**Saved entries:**
|---|

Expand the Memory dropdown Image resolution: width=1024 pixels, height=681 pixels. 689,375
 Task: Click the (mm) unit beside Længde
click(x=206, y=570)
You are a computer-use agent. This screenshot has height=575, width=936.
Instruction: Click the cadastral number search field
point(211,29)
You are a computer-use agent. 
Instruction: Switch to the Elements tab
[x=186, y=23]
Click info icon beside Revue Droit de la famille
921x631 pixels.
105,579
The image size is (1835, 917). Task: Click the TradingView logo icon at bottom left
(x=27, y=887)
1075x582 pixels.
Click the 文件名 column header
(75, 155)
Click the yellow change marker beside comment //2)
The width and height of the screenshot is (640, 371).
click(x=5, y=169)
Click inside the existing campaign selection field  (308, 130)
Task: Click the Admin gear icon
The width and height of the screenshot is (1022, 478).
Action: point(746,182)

|---|

**ABOUT THIS EXERCISE:** Output the data in full, precisely as it appears above.

**RESPONSE TO THE EXERCISE:**
Expand the Memory dropdown Image resolution: width=1024 pixels, height=681 pixels. 689,375
 Task: Click the (mm) unit beside Længde
click(x=206, y=570)
You are a computer-use agent. This screenshot has height=575, width=936.
Instruction: Click the cadastral number search field
point(211,29)
You are a computer-use agent. 
Instruction: Switch to the Elements tab
[x=186, y=23]
Click info icon beside Revue Droit de la famille
921x631 pixels.
105,579
The image size is (1835, 917). Task: Click the TradingView logo icon at bottom left
(x=27, y=887)
1075x582 pixels.
Click the 文件名 column header
(75, 155)
Click the yellow change marker beside comment //2)
The width and height of the screenshot is (640, 371).
click(x=5, y=169)
Click inside the existing campaign selection field  (308, 130)
Task: Click the Admin gear icon
The width and height of the screenshot is (1022, 478).
Action: point(746,182)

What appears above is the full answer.